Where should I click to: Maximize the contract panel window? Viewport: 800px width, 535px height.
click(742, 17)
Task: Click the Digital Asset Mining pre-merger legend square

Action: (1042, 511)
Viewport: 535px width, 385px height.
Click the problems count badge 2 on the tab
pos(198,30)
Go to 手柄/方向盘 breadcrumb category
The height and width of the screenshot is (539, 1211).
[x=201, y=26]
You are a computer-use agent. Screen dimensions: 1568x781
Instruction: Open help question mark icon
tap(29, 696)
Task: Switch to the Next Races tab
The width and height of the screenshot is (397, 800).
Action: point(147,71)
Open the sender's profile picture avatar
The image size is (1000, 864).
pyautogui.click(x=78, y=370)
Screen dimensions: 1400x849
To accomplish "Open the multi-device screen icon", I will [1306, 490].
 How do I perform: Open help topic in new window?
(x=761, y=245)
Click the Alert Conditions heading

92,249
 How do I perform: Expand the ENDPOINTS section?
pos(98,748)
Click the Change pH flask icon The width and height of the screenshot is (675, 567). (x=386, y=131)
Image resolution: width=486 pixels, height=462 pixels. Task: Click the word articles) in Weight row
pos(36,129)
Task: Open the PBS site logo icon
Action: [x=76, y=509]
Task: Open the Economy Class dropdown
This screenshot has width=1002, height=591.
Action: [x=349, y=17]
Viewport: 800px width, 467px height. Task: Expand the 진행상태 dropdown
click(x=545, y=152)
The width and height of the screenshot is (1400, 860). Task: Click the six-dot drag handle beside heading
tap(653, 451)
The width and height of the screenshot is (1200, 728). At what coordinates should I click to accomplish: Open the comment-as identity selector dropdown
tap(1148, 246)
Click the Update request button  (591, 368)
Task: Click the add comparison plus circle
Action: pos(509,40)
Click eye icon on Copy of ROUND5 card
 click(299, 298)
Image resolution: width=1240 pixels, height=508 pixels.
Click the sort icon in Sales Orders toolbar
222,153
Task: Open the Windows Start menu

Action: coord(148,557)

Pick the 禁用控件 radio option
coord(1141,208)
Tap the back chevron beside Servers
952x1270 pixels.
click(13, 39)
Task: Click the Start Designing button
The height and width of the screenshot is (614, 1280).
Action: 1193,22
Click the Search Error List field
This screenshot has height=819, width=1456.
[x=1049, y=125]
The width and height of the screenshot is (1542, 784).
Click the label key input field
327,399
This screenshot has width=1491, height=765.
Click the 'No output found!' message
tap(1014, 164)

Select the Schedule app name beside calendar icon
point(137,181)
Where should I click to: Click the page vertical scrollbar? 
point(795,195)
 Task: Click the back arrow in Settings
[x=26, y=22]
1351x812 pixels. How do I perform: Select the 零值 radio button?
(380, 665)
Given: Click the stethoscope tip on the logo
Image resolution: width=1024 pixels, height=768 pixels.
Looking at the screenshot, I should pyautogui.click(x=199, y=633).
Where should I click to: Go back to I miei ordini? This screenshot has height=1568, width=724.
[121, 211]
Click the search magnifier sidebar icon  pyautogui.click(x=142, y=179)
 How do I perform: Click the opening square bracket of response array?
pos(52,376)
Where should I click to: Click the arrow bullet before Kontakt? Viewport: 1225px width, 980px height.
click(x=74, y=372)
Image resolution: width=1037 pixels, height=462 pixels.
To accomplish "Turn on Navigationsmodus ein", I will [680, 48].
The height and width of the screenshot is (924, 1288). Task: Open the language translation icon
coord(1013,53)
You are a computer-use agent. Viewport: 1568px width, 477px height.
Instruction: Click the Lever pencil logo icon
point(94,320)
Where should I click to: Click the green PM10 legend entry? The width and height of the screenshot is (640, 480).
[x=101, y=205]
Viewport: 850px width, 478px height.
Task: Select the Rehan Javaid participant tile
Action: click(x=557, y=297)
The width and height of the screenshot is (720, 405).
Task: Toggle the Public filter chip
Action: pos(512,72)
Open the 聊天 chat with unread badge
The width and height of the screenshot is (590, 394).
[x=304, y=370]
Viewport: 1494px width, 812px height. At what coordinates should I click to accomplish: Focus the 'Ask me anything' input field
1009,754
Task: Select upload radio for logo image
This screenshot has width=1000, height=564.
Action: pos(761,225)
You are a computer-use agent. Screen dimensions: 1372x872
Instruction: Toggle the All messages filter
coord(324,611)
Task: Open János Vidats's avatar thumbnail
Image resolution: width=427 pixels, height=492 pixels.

- **To do**:
Please edit the lines above so that every "Screen dimensions" becomes "Display size", and leave everything else unchanged.

- **Full solution**:
Where should I click to: Maximize the contract panel window? Viewport: 800px width, 535px height.
click(742, 17)
Task: Click the Digital Asset Mining pre-merger legend square

Action: (1042, 511)
Viewport: 535px width, 385px height.
Click the problems count badge 2 on the tab
pos(198,30)
Go to 手柄/方向盘 breadcrumb category
The height and width of the screenshot is (539, 1211).
[x=201, y=26]
You are a computer-use agent. Display size: 1568x781
Instruction: Open help question mark icon
tap(29, 696)
Task: Switch to the Next Races tab
The width and height of the screenshot is (397, 800).
Action: point(147,71)
Open the sender's profile picture avatar
The image size is (1000, 864).
pyautogui.click(x=78, y=370)
Display size: 1400x849
To accomplish "Open the multi-device screen icon", I will [1306, 490].
 How do I perform: Open help topic in new window?
(x=761, y=245)
Click the Alert Conditions heading

92,249
 How do I perform: Expand the ENDPOINTS section?
pos(98,748)
Click the Change pH flask icon The width and height of the screenshot is (675, 567). (x=386, y=131)
Image resolution: width=486 pixels, height=462 pixels. Task: Click the word articles) in Weight row
pos(36,129)
Task: Open the PBS site logo icon
Action: [x=76, y=509]
Task: Open the Economy Class dropdown
This screenshot has width=1002, height=591.
Action: [x=349, y=17]
Viewport: 800px width, 467px height. Task: Expand the 진행상태 dropdown
click(x=545, y=152)
The width and height of the screenshot is (1400, 860). Task: Click the six-dot drag handle beside heading
tap(653, 451)
The width and height of the screenshot is (1200, 728). At what coordinates should I click to accomplish: Open the comment-as identity selector dropdown
tap(1148, 246)
Click the Update request button  (591, 368)
Task: Click the add comparison plus circle
Action: pos(509,40)
Click eye icon on Copy of ROUND5 card
 click(299, 298)
Image resolution: width=1240 pixels, height=508 pixels.
Click the sort icon in Sales Orders toolbar
222,153
Task: Open the Windows Start menu

Action: coord(148,557)

Pick the 禁用控件 radio option
coord(1141,208)
Tap the back chevron beside Servers
952x1270 pixels.
click(13, 39)
Task: Click the Start Designing button
The height and width of the screenshot is (614, 1280).
Action: 1193,22
Click the Search Error List field
This screenshot has height=819, width=1456.
[x=1049, y=125]
The width and height of the screenshot is (1542, 784).
Click the label key input field
327,399
This screenshot has width=1491, height=765.
Click the 'No output found!' message
tap(1014, 164)

Select the Schedule app name beside calendar icon
point(137,181)
Where should I click to: Click the page vertical scrollbar? 
point(795,195)
 Task: Click the back arrow in Settings
[x=26, y=22]
1351x812 pixels. How do I perform: Select the 零值 radio button?
(380, 665)
Given: Click the stethoscope tip on the logo
Image resolution: width=1024 pixels, height=768 pixels.
Looking at the screenshot, I should pyautogui.click(x=199, y=633).
Where should I click to: Go back to I miei ordini? This screenshot has height=1568, width=724.
[121, 211]
Click the search magnifier sidebar icon  pyautogui.click(x=142, y=179)
 How do I perform: Click the opening square bracket of response array?
pos(52,376)
Where should I click to: Click the arrow bullet before Kontakt? Viewport: 1225px width, 980px height.
click(x=74, y=372)
Image resolution: width=1037 pixels, height=462 pixels.
To accomplish "Turn on Navigationsmodus ein", I will [680, 48].
The height and width of the screenshot is (924, 1288). Task: Open the language translation icon
coord(1013,53)
You are a computer-use agent. Viewport: 1568px width, 477px height.
Instruction: Click the Lever pencil logo icon
point(94,320)
Where should I click to: Click the green PM10 legend entry? The width and height of the screenshot is (640, 480).
[x=101, y=205]
Viewport: 850px width, 478px height.
Task: Select the Rehan Javaid participant tile
Action: click(x=557, y=297)
The width and height of the screenshot is (720, 405).
Task: Toggle the Public filter chip
Action: pos(512,72)
Open the 聊天 chat with unread badge
The width and height of the screenshot is (590, 394).
[x=304, y=370]
Viewport: 1494px width, 812px height. At what coordinates should I click to accomplish: Focus the 'Ask me anything' input field
1009,754
Task: Select upload radio for logo image
This screenshot has width=1000, height=564.
Action: pos(761,225)
You are a computer-use agent. Display size: 1372x872
Instruction: Toggle the All messages filter
coord(324,611)
Task: Open János Vidats's avatar thumbnail
Image resolution: width=427 pixels, height=492 pixels.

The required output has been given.